— Exercise description —
Express the data starting at the line containing "At what coordinates should I click to accomplish: Click" and ending at the line containing "(x=1228, y=543)" as a numbered list, with blank lines omitted. Leave the pictures out of your answer.

— Provided material —
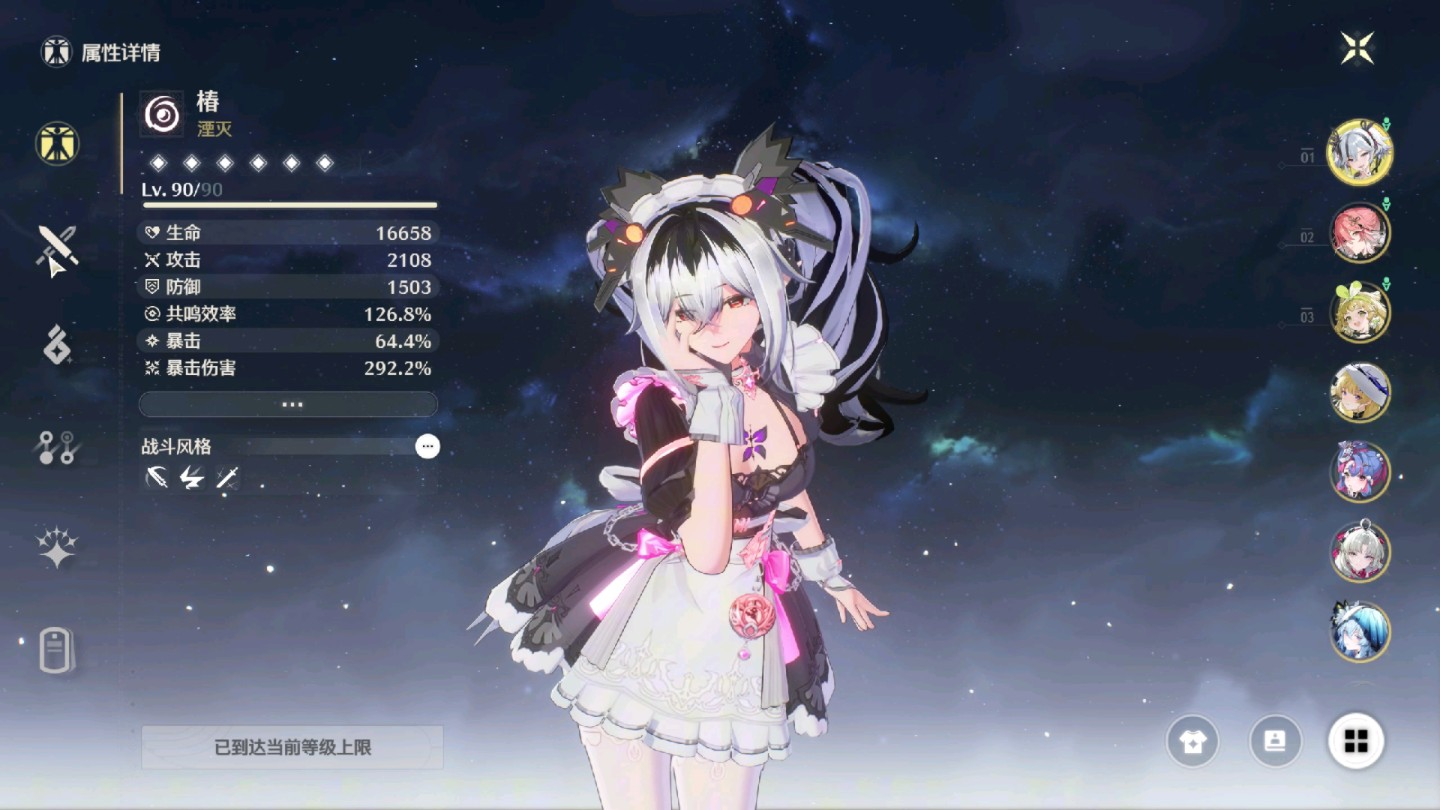
Task: Open the data bank icon at sidebar bottom
Action: point(55,650)
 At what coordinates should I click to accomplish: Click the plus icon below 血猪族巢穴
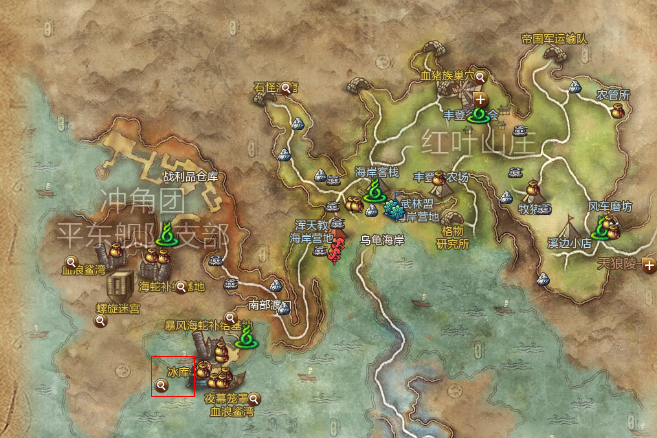(481, 100)
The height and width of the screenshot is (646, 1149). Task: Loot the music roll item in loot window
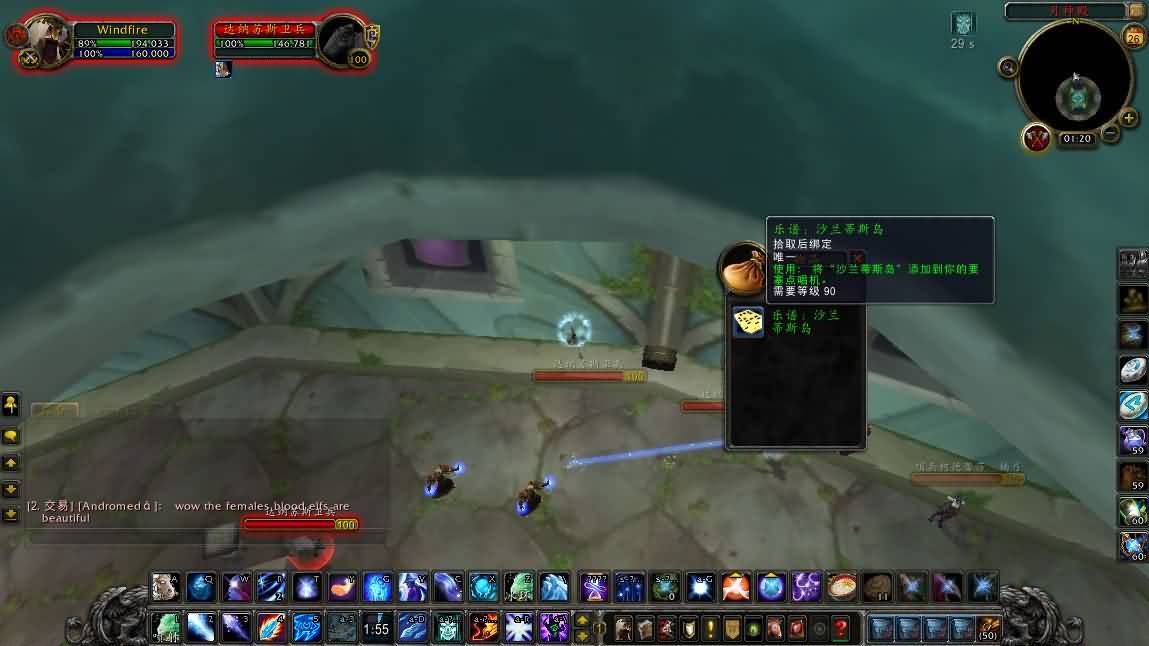point(748,322)
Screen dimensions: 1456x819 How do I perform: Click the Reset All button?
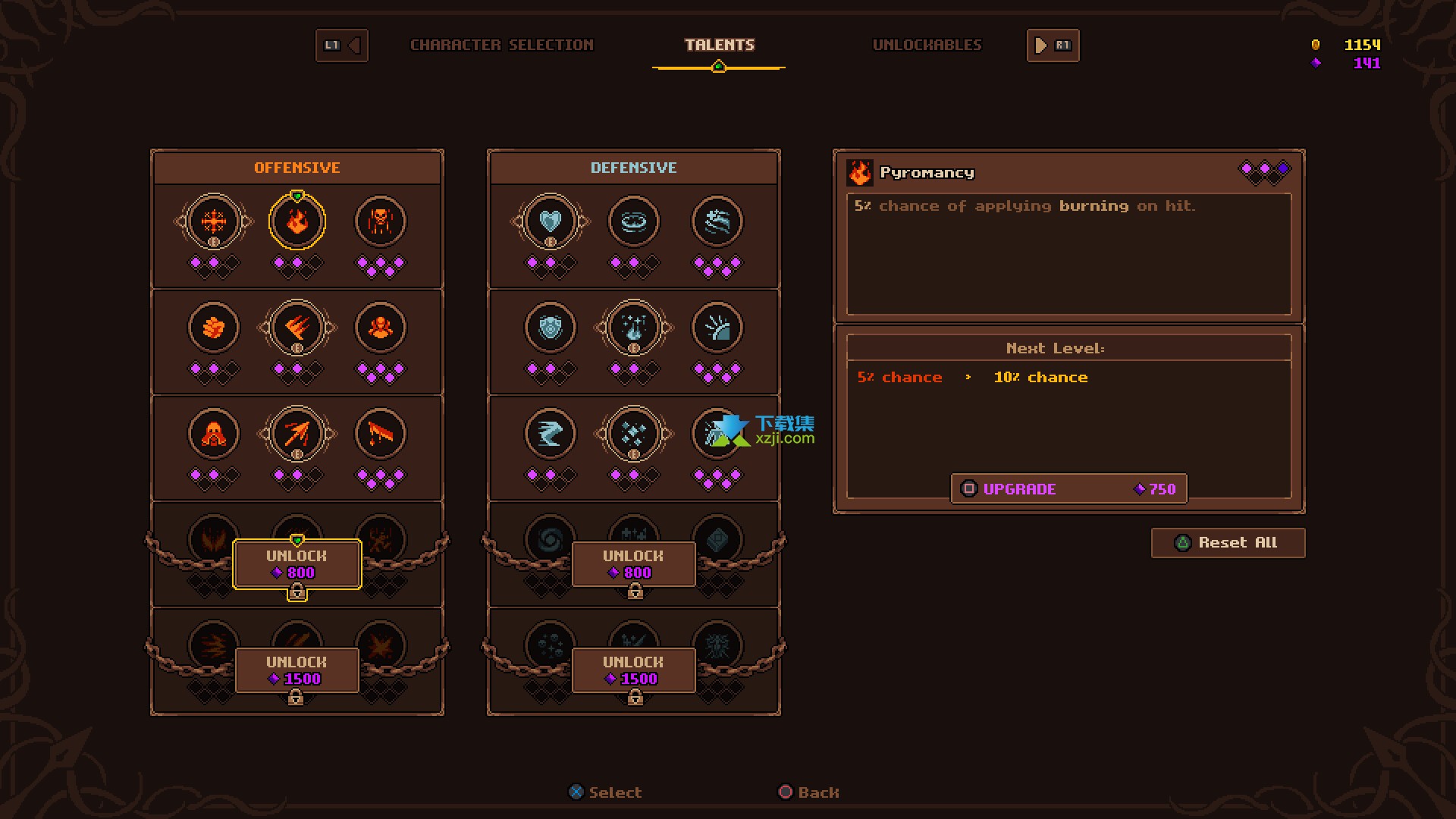(x=1228, y=543)
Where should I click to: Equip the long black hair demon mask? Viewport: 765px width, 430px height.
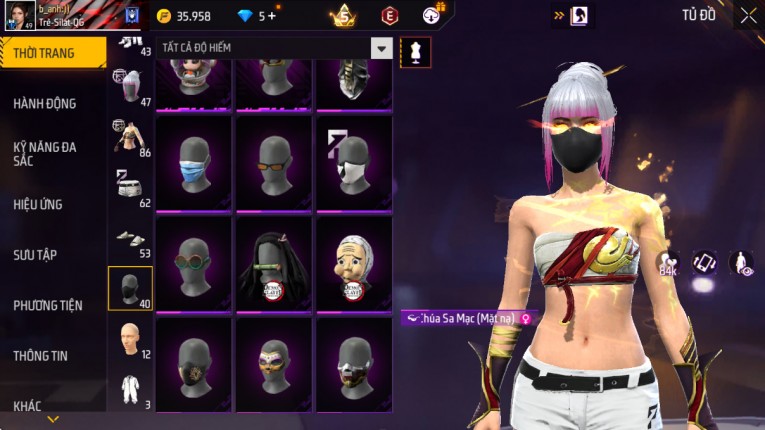coord(273,265)
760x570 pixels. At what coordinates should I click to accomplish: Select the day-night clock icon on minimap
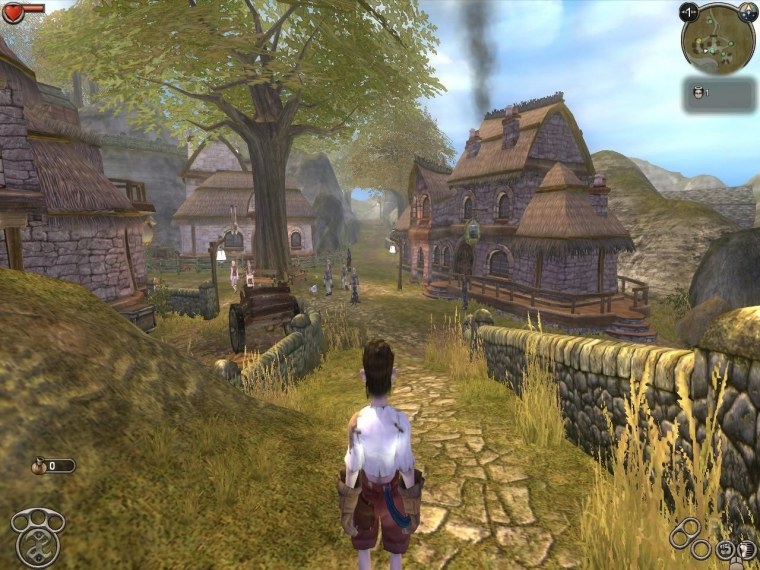747,12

— Result below —
1.  At what coordinates should I click to accomplish: Click the plus icon below 血猪族巢穴
2. (481, 100)
3. The height and width of the screenshot is (646, 1149). Task: Loot the music roll item in loot window
4. point(748,322)
5. Screen dimensions: 1456x819 How do I perform: Click the Reset All button?
6. (x=1228, y=543)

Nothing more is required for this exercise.